Mechanochemical syntheses and 35Cl solid-state NMR characterization of fluoxetine HCl cocrystals

Abstract

Fluoxetine hydrochloride, the active pharmaceutical ingredient (API) in the antidepressant Prozac®, can form cocrystals with numerous organic acid coformers. The solvothermal syntheses of cocrystals with (i) fumaric acid, (ii) benzoic acid, and (iii) succinic acid coformers were first reported by Childs et al. in 2004. Herein, we report the novel mechanochemical syntheses of these cocrystals, and their structural characterization using a combination of powder X-ray diffraction (PXRD) and solid-state NMR (SSNMR) spectroscopy.
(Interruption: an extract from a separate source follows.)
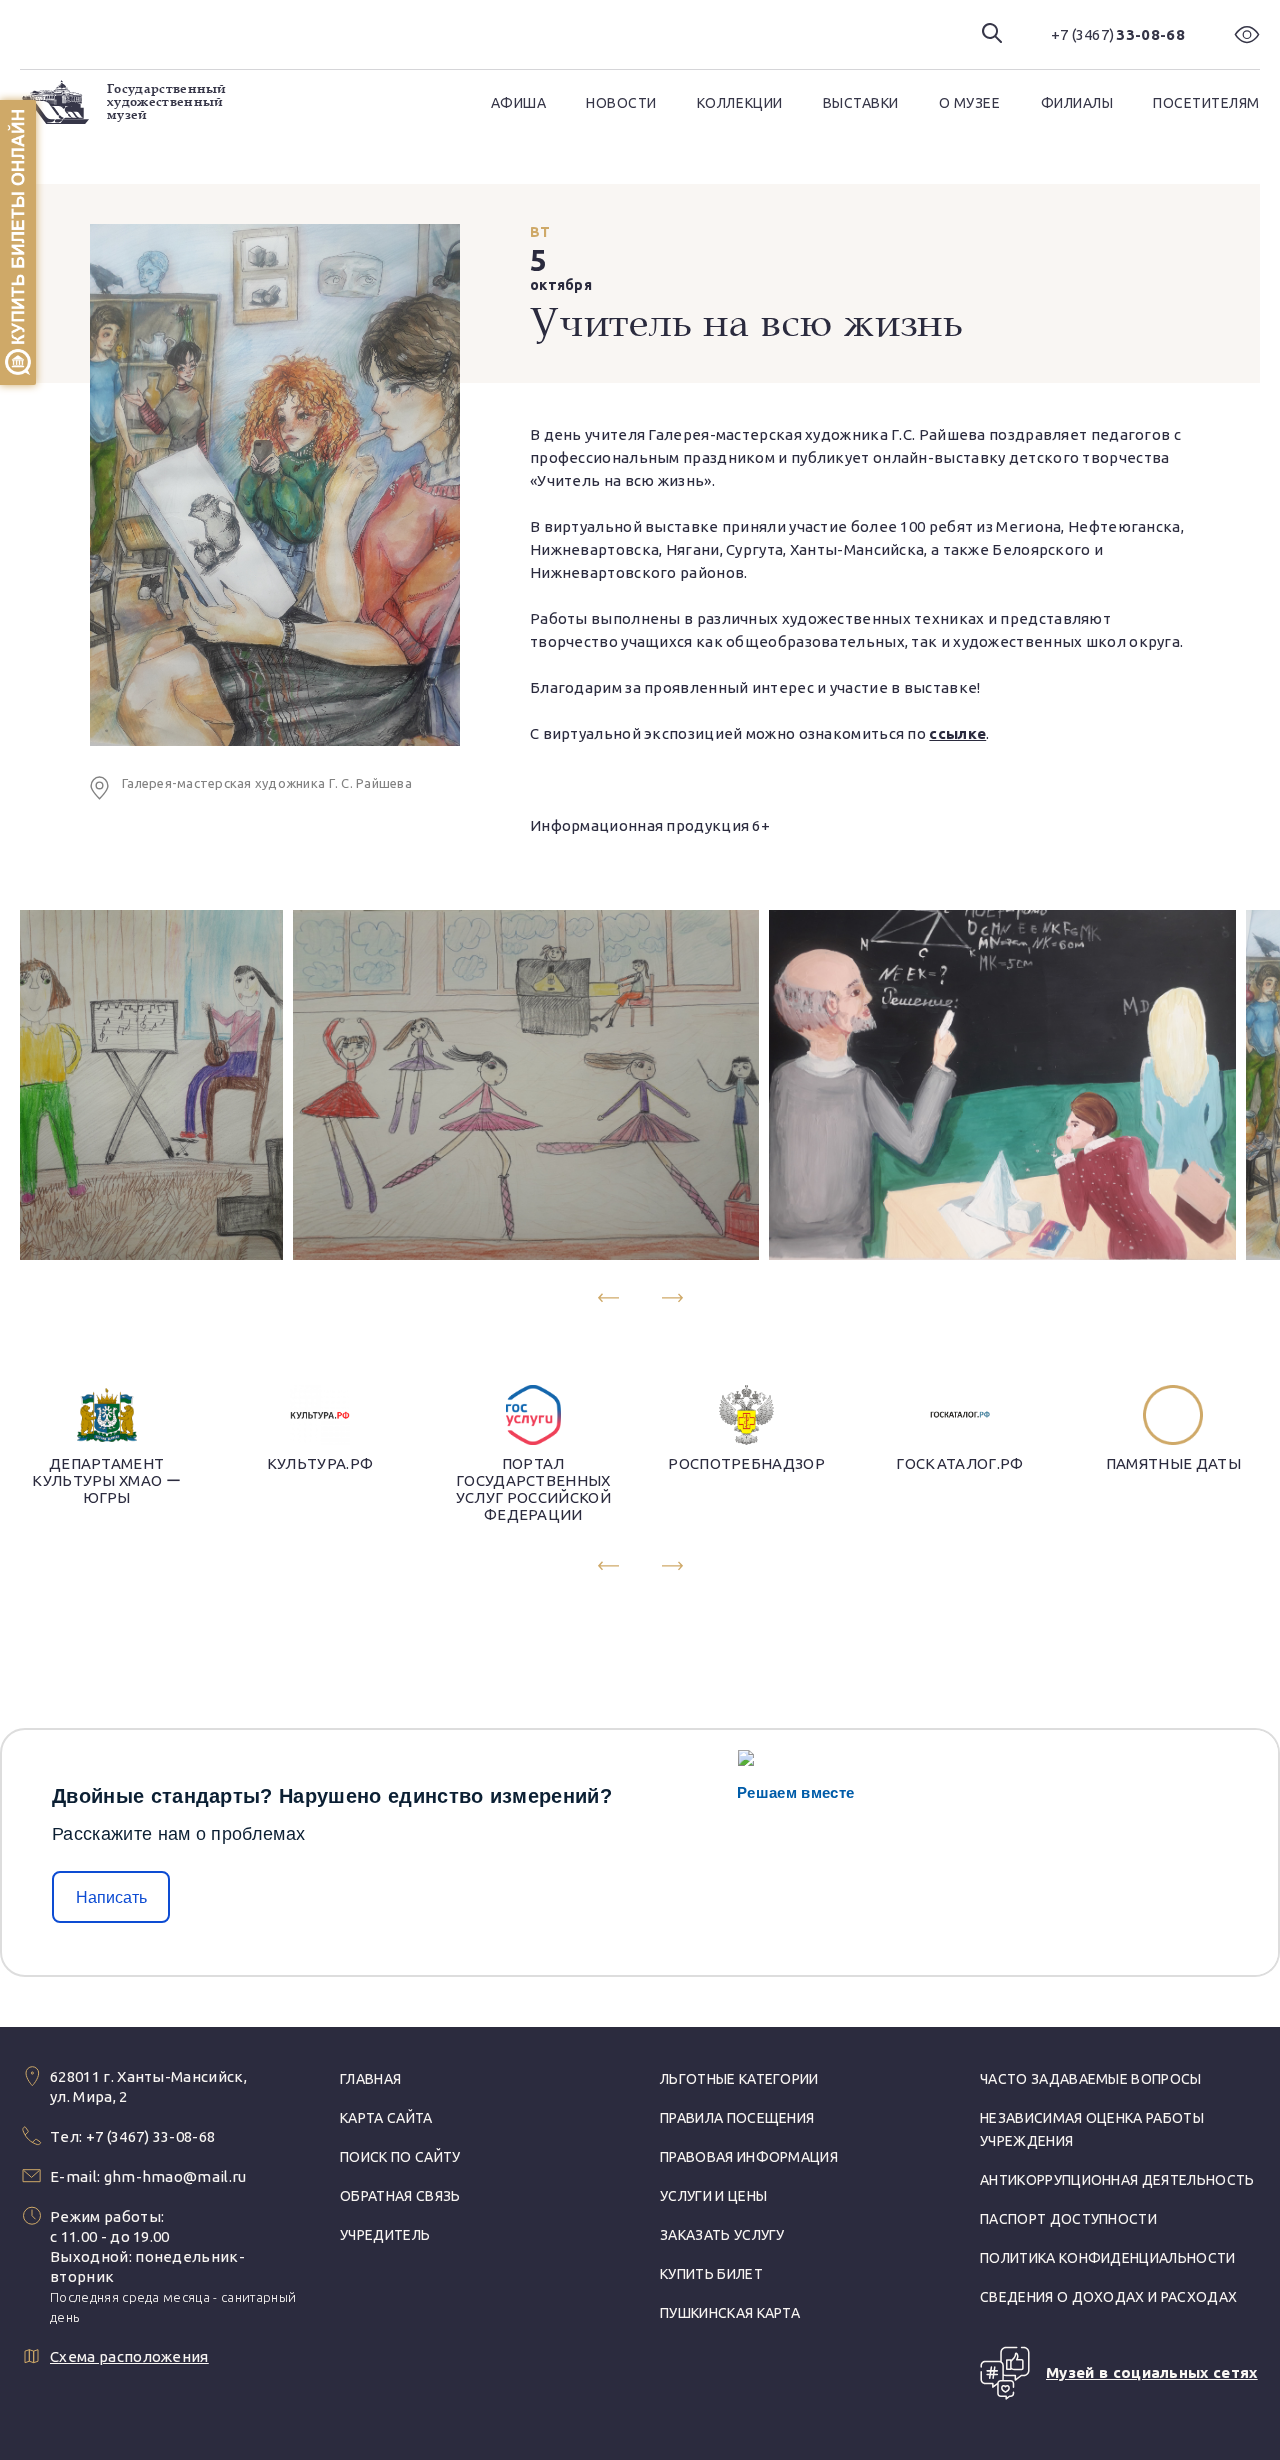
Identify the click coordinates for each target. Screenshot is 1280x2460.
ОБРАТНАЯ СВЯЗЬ (400, 2196)
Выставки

It is demonstrated that high-purity samples of fluoxetine HCl cocrystals can be synthesized using neat grinding or liquid assisted grinding in a fraction of the time required for analogous solvothermal syntheses. ³⁵Cl SSNMR spectroscopy is used as a primary characterization technique of the materials, providing a spectral fingerprint and unique set of ³⁵Cl electric field gradient (EFG) tensor parameters for each system, due to the extreme sensitivity of the ³⁵Cl EFG tensor to unique hydrogen bonding arrangements about the Cl⁻ anions. It is also demonstrated that first-principles quantum chemical calculations conducted using the DFT-D2* method, which introduces two-body semiempirical dispersion corrections, can be applied to obtain better models of the true molecular-level structures of the API salts than is possible through XRD alone, because of the ability to accurately position hydrogen atoms. The combined use of ³⁵Cl SSNMR spectroscopy, PXRD, and DFT-D2* calculations, may find extensive future use in NMR crystallographic refinements of numerous organic HCl salts, including HCl APIs in bulk forms, cocrystals, and dosage formulations.